[GIVEN PASSAGE — start]

Spring Valley Hospital has earned The Joint Commission’s Gold Seal of Approval® for Sepsis Certification after undergoing a rigorous on-site review in August 2018. The Gold Seal of Approval® is a symbol of quality that reflects an organization’s commitment to providing safe and effective patient care.
Sepsis can be a life-threatening medical emergency, caused by the body’s excessive response to an infection. If not treated quickly and effectively, sepsis can lead to tissue damage, organ failure, amputation or death. According to the Centers for Disease Control, 178 Nevadans died from sepsis in 2016*. Nationally, sepsis accounted for over 200,000 annual deaths according to a July 2016 article in Critical Care Medicine.** The illness gained greater recognition when actress Patty Duke died in March 2016 from complications related to sepsis after her spleen ruptured.
Sepsis can be caused by bacterial infections – anything from a urinary tract infection to a nicked cuticle – but also by more serious diagnoses like pneumonia, kidney infections or bloodstream infections. “The infection generates the sepsis,” explained Leonard Freehof, CEO/Managing Director of Spring Valley Hospital. “The risk of death by sepsis increases when treatment is delayed, so much of our work focuses on the early recognition and treatment of sepsis in the emergency and inpatient settings.”
As part of the on-site review, The Joint Commission experts evaluated compliance with consensus-based national standards; the effective use of evidence-based clinical practice guidelines to manage and optimize care; and an organized approach to performance measurement and improvement activities.
Among the key initiatives in place at Spring Valley Hospital are ongoing education of the early recognition of sepsis in patient care settings and ongoing review of the key metrics associated with the early recognition of sepsis. These include rapid turn-around time on lactic acid levels that indicate the extent of the sepsis, early blood cultures to identify the infection source, and swift administration of broad-spectrum antibiotics. Quick identification and treatment of sepsis with antibiotics and intravenous (IV) fluids can save lives, decrease the severity of the illness, reduce the patients’ hospital length of stay, and increase the patients’ chances of going home instead of to an extended care facility.
To recognize the signs of sepsis, learn the TIME acronym:
T Temperature – Is higher or lower than normal
I Infection – May have signs or symptoms of an infection
M Mental Decline – Might be confused, sleepy or difficult to waken or rouse
E Extremely Ill – Severe pain, discomfort, “I feel like I might die.”
“We are proud to receive the Sepsis Certification from The Joint Commission, the premier health care quality improvement and accrediting body in the nation,” said Freehof. “The certification provides us with the framework to create a culture of excellence for those in our community.”

[GIVEN PASSAGE — finish]
[RECORD EXCERPTS — start]

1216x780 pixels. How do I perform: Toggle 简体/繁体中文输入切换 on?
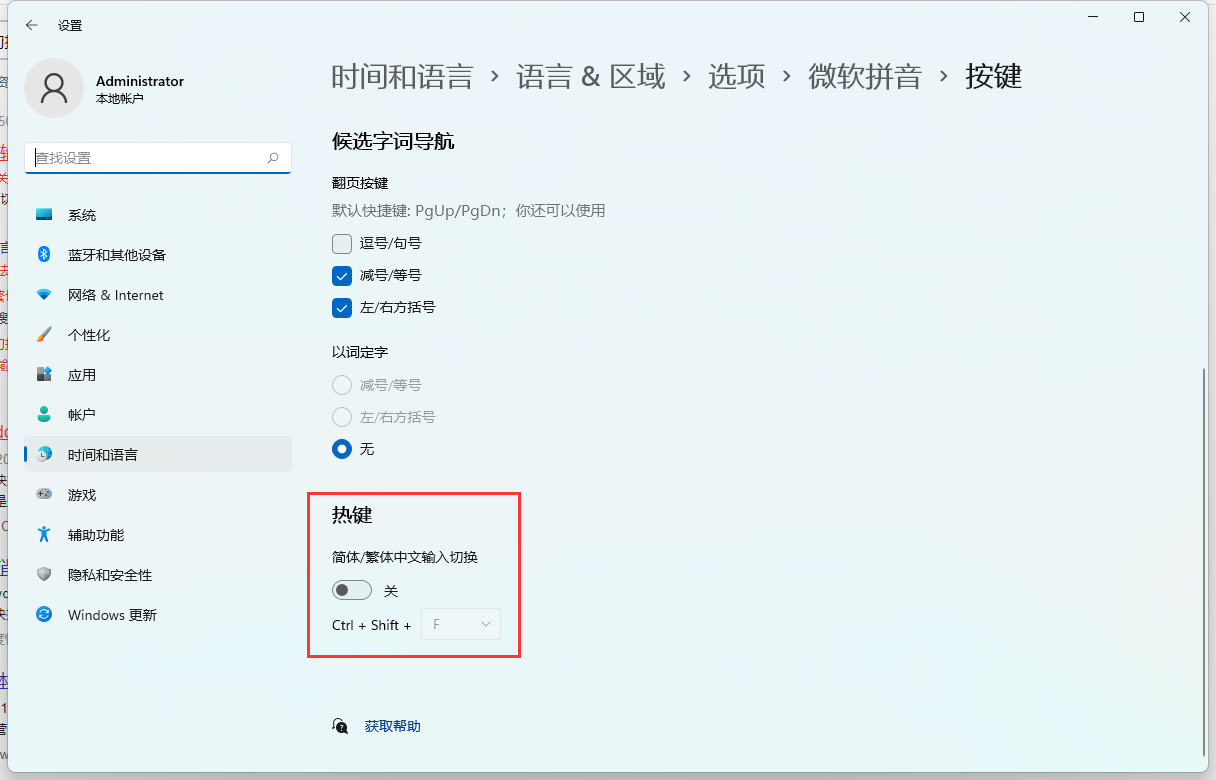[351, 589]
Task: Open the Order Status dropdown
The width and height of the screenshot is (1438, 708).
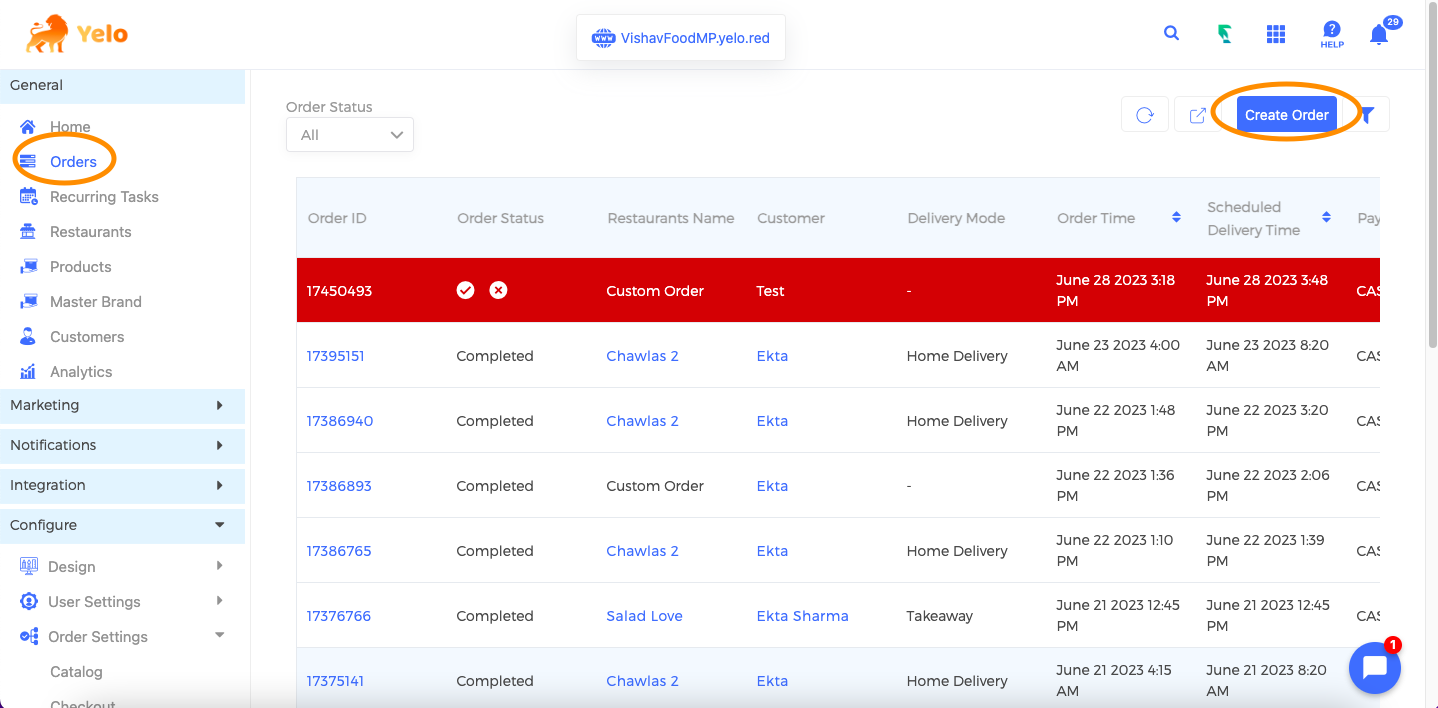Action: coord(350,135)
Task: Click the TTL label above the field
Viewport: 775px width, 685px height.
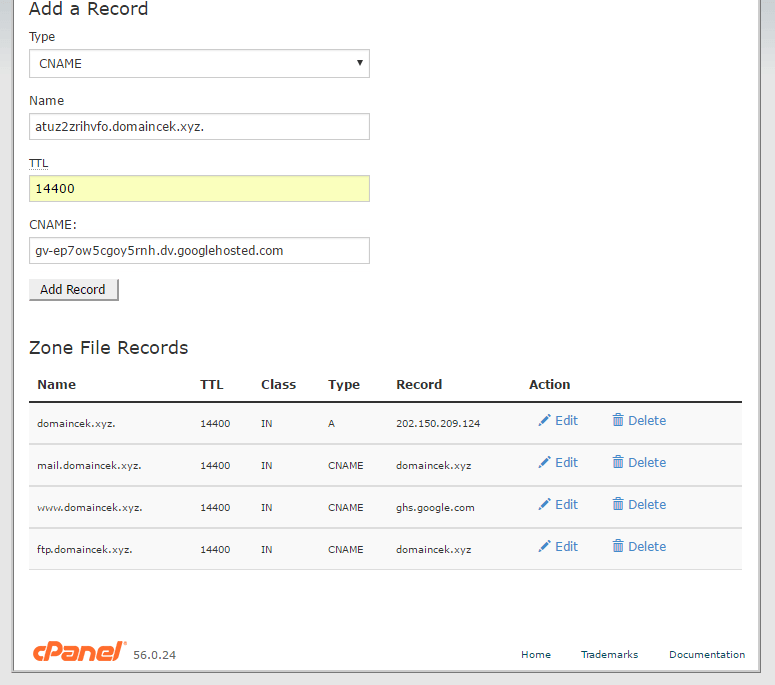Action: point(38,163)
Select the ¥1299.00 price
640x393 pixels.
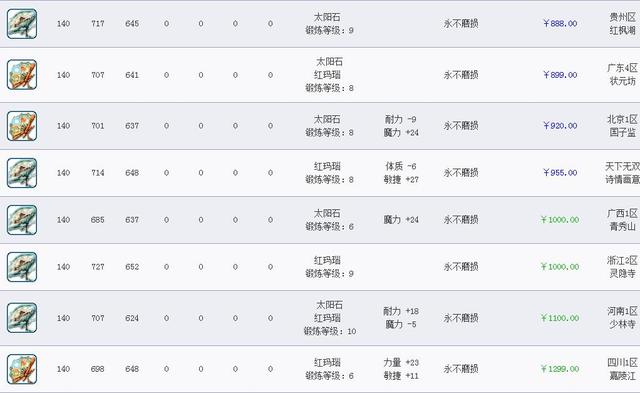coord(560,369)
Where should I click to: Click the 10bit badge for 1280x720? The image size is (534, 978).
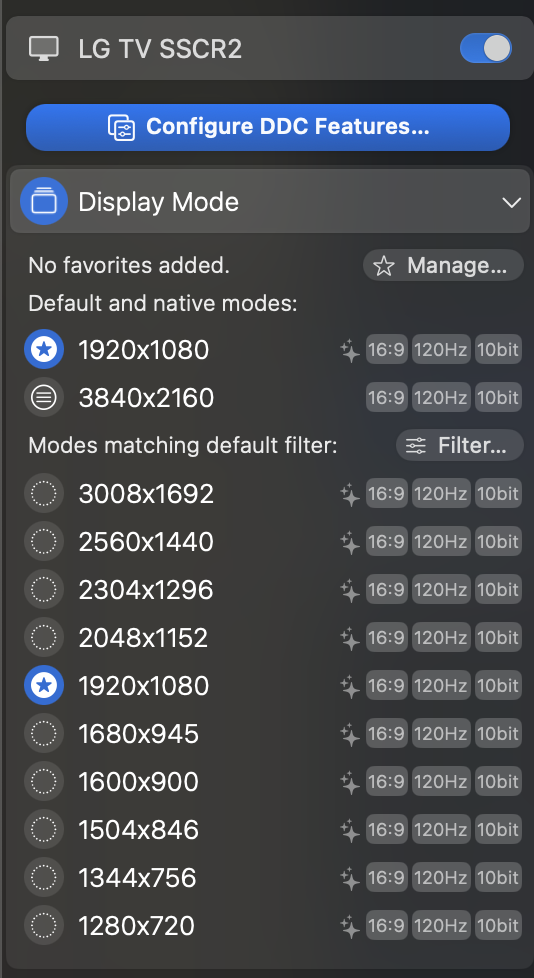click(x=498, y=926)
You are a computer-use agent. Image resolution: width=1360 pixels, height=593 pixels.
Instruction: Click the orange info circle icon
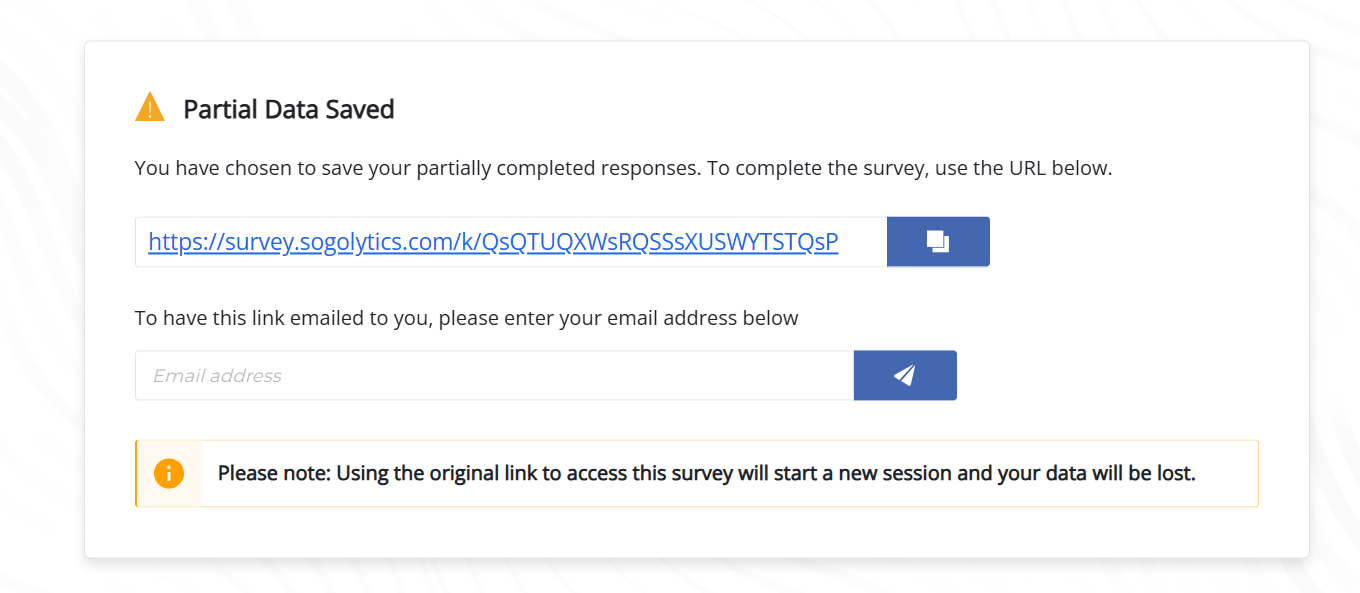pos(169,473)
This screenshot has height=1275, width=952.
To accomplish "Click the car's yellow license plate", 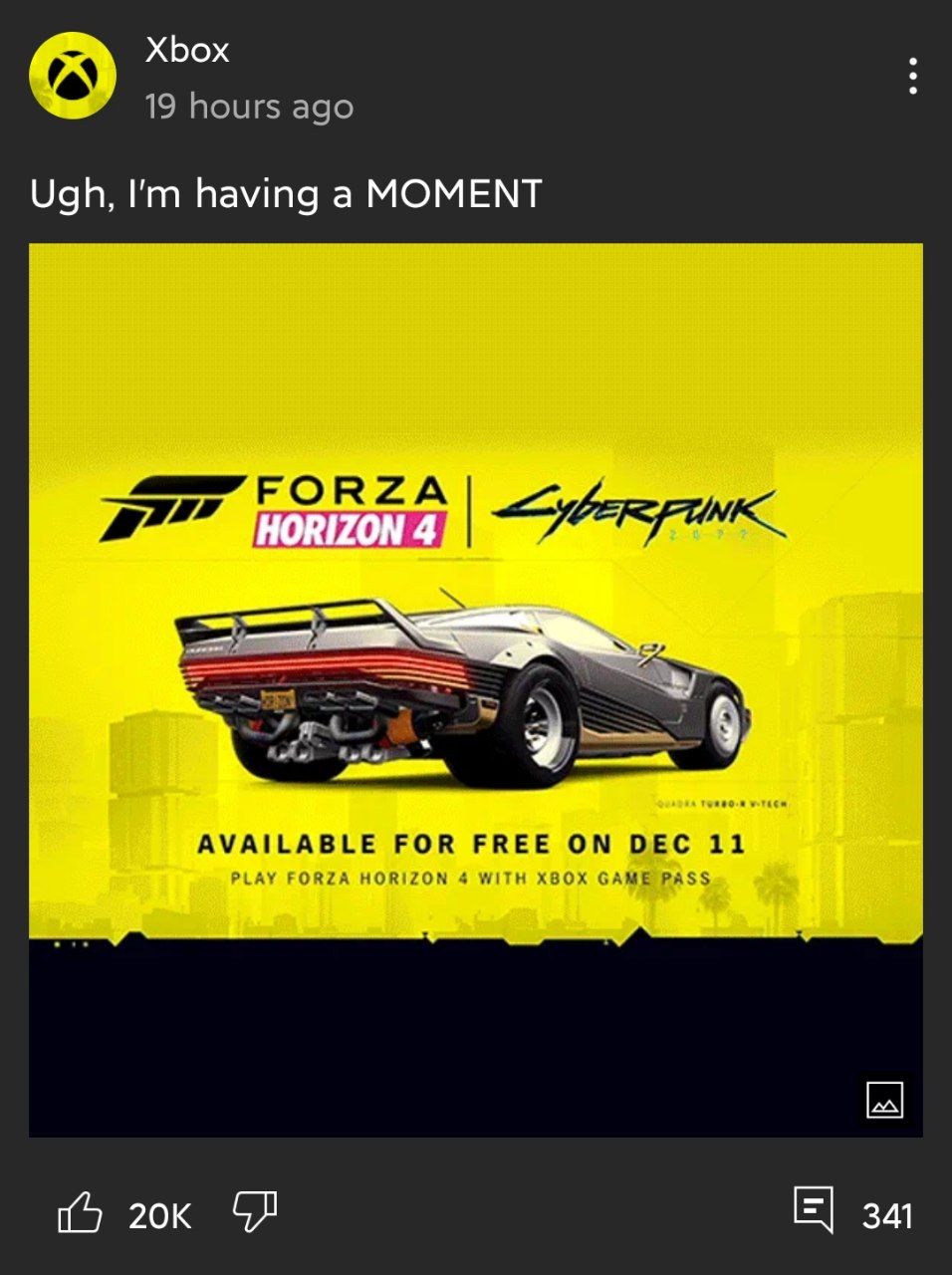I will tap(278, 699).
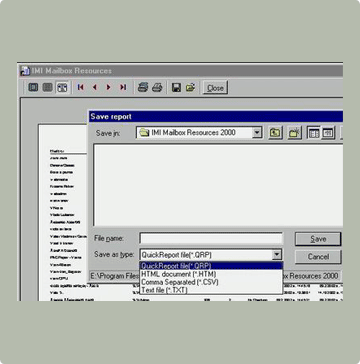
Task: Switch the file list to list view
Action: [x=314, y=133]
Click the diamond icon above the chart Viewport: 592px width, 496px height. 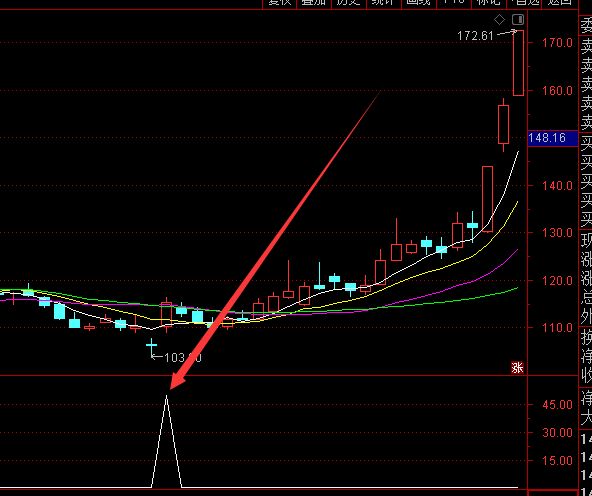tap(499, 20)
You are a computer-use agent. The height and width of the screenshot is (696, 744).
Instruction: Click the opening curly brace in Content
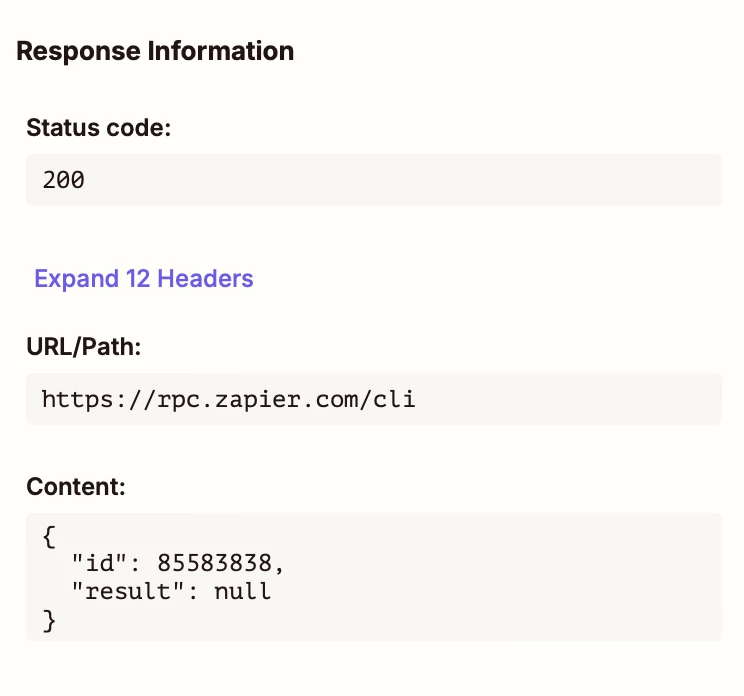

[RECORD EXCERPTS — finish]

According to the sepsis certification article, how many Nevadans died from sepsis in 2016?

178 Nevadans died from sepsis in 2016, according to the Centers for Disease Control.